- _Text section_:
Any ideas what might trigger cl-postgres (postmodern 1.14) coming to its knees with the backtrace shown below? No error or condition description is given - sbcl (1.0.28) just retires from active duty and drops into the debugger with the ("bogus stack frame") indication. The postgresql server (8.3) log doesn't have any indication of trouble at the time cl-postgres seems to run into trouble. This seems to only happen intermittently (every few thousand queries), irreproducibly (doesn't seem to be associated with a specific query or anything along those lines), and only when the postgresql server is being utilized by several lisp instances concurrently.
Thanks in advance for any input/ideas/troubleshooting suggestions...
- Alan
... 32: ("bogus stack frame") 33: (SB-IMPL::SUB-SUB-SERVE-EVENT NIL NIL) 34: (SB-IMPL::SUB-SERVE-EVENT NIL NIL NIL) 35: (SB-SYS:WAIT-UNTIL-FD-USABLE 5 :INPUT NIL) 36: (SB-IMPL::REFILL-INPUT-BUFFER #<SB-SYS:FD-STREAM for "a socket" {C265BA9}>) 37: (SB-IMPL::INPUT-UNSIGNED-8BIT-BYTE #<SB-SYS:FD-STREAM for "a socket" {C265BA9}> T NIL) 38: (CL-POSTGRES::SKIP-BYTES #<unavailable argument> #<unavailable argument>) 39: (CL-POSTGRES::TRY-TO-SYNC #<SB-SYS:FD-STREAM for "a socket" {C265BA9}> T) 40: ((FLET #:CLEANUP-FUN-[FORM-FUN-[SEND-QUERY]389]390))[:CLEANUP] 41: (CL-POSTGRES::SEND-QUERY #<unavailable argument> #<unavailable argument> #<unavailable argument>) 42: ((LABELS #:G161)) 43: (SQLG::QUERY-CORE "select program from programs where programskey = '192828' ;" 20 #<unused argument>)
There has been some noise on #lisp the past days about current usocket using an internal SBCL feature that's breaking with current SBCL. Try downgrading your SBCL to see if that solves the problem, and if it does, wait for an usocket update.
I recently patched cl-postgres to use the non-portable socket interface when on ACL, I think I had to change only three lines. You could try a similar thing for SBCL. Attila also talked about having cl-postgres use iolib (though that has the disadvantage of a huge set of dependencies).

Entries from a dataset

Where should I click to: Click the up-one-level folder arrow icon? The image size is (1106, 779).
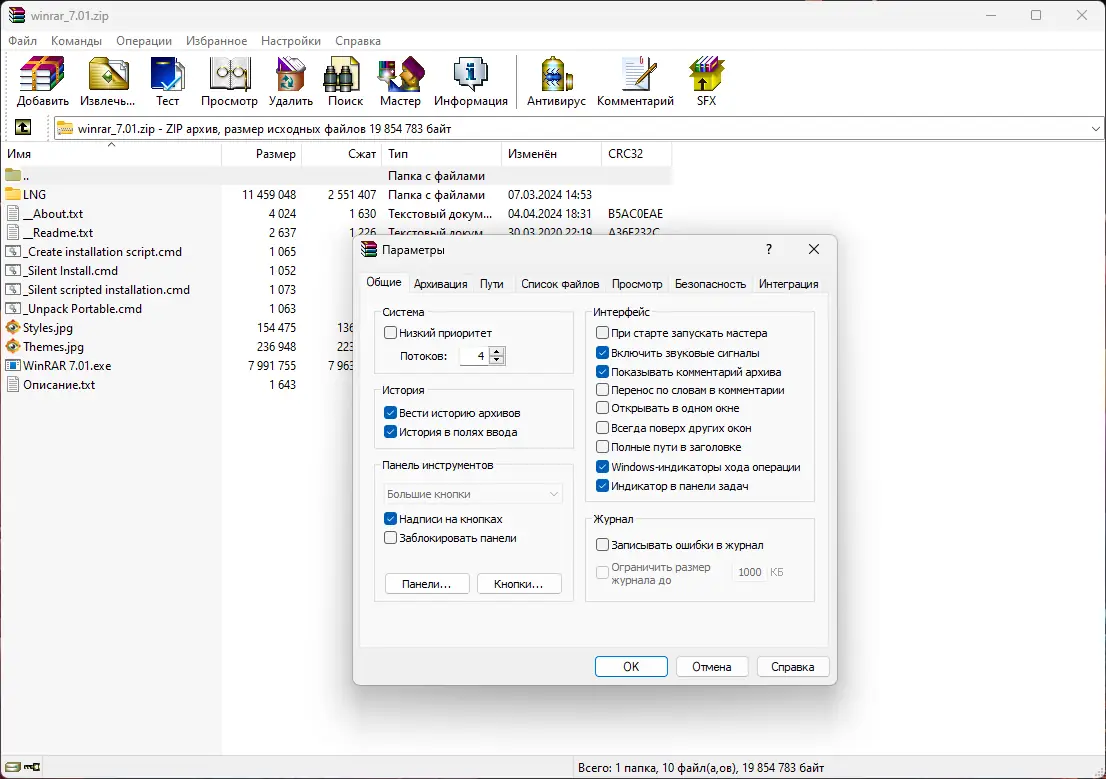(22, 128)
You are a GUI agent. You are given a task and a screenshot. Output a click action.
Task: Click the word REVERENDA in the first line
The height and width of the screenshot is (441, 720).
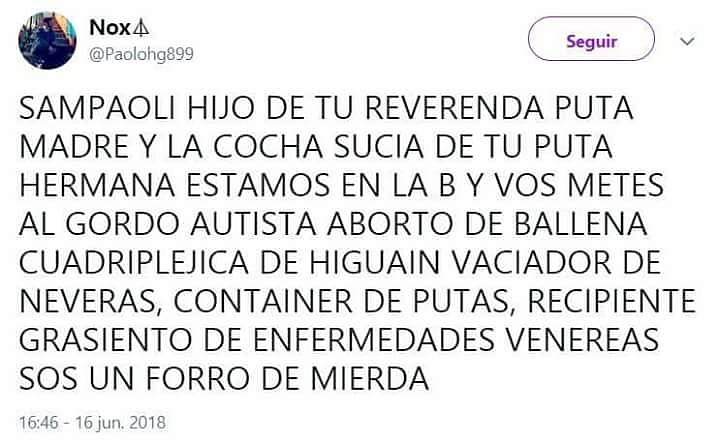tap(454, 108)
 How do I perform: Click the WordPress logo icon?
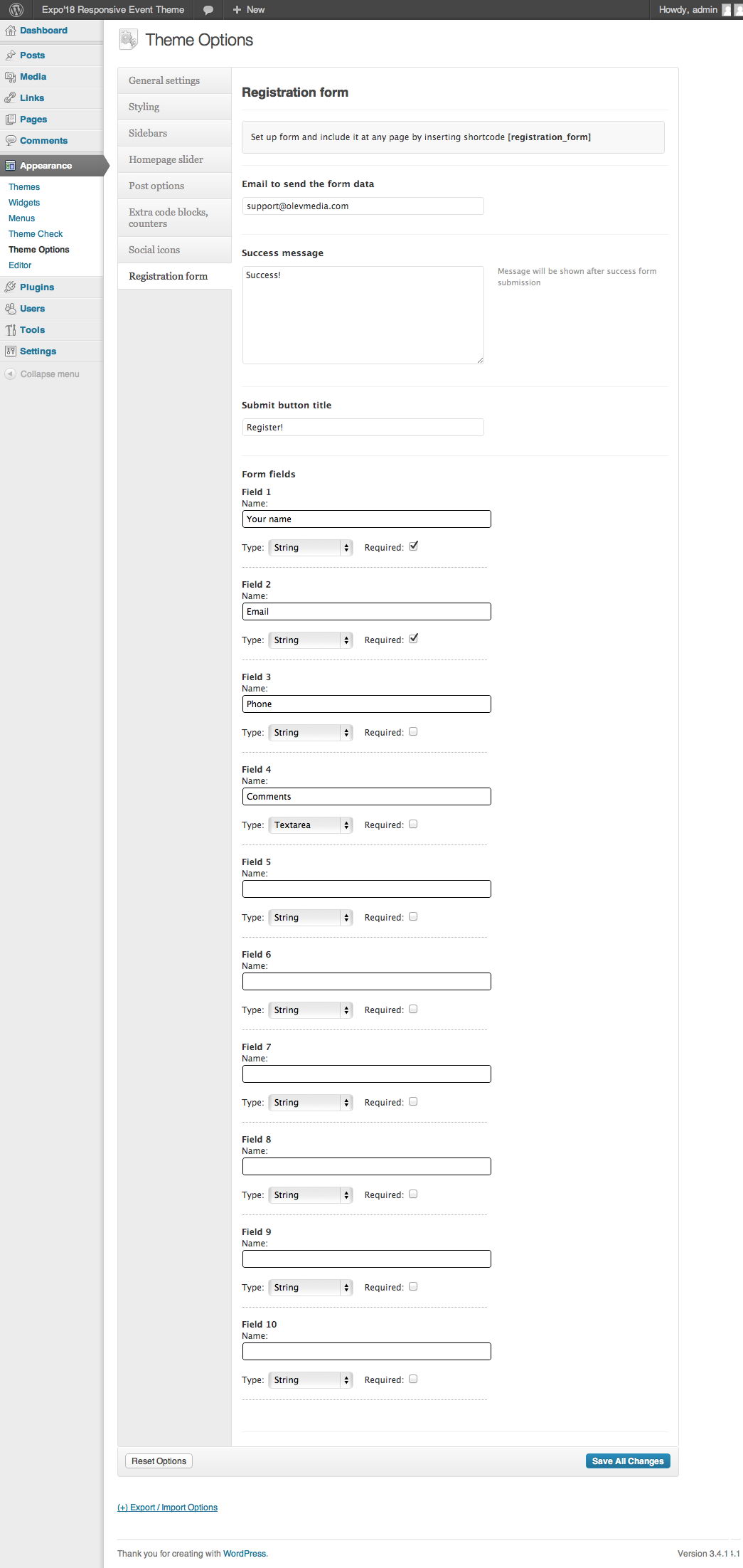pos(16,10)
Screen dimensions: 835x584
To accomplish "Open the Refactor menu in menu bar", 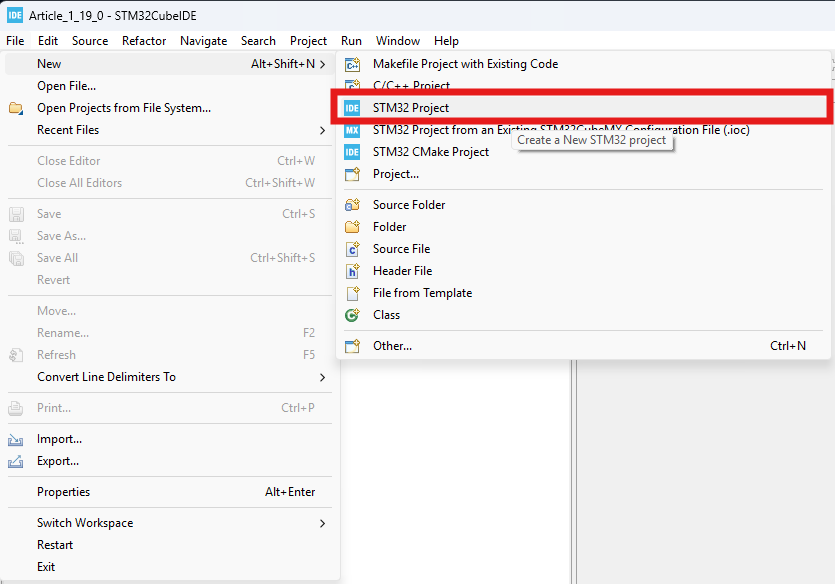I will point(144,41).
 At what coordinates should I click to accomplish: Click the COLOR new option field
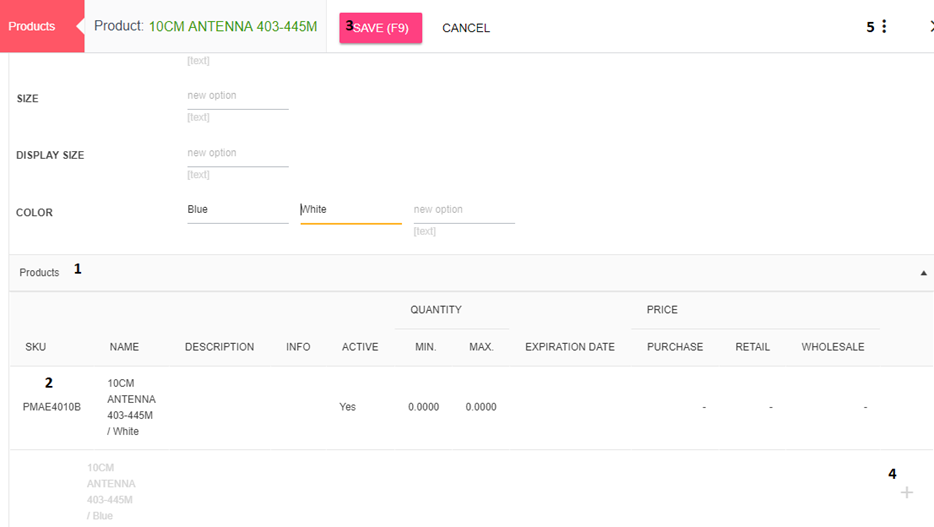point(463,210)

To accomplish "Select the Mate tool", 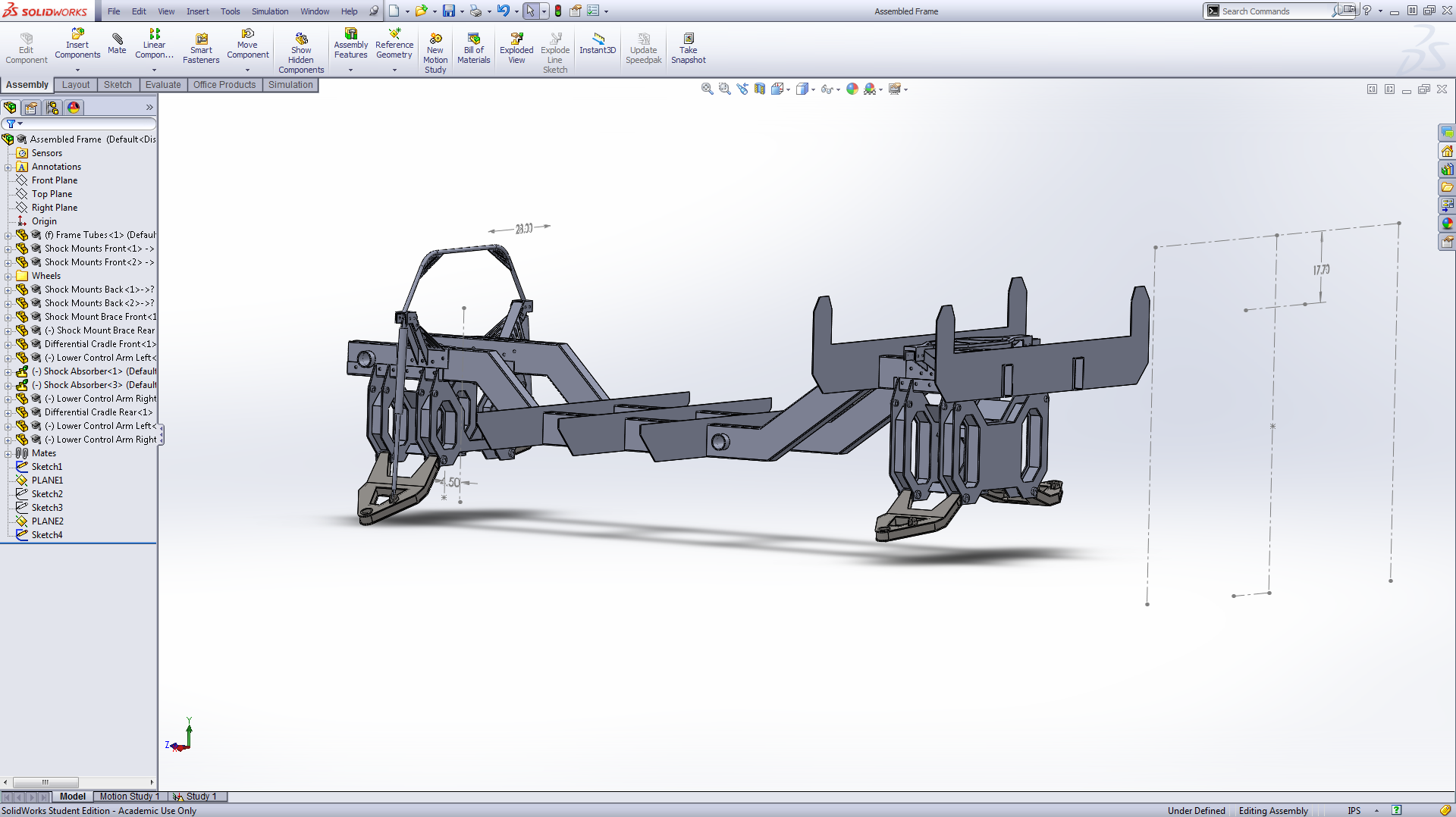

- _What this task involves_: From the thread about the cl-postgres crash, write out the passage from "I recently patched" to "set of dependencies)." word for word.

- _Response to the task_:
I recently patched cl-postgres to use the non-portable socket interface when on ACL, I think I had to change only three lines. You could try a similar thing for SBCL. Attila also talked about having cl-postgres use iolib (though that has the disadvantage of a huge set of dependencies).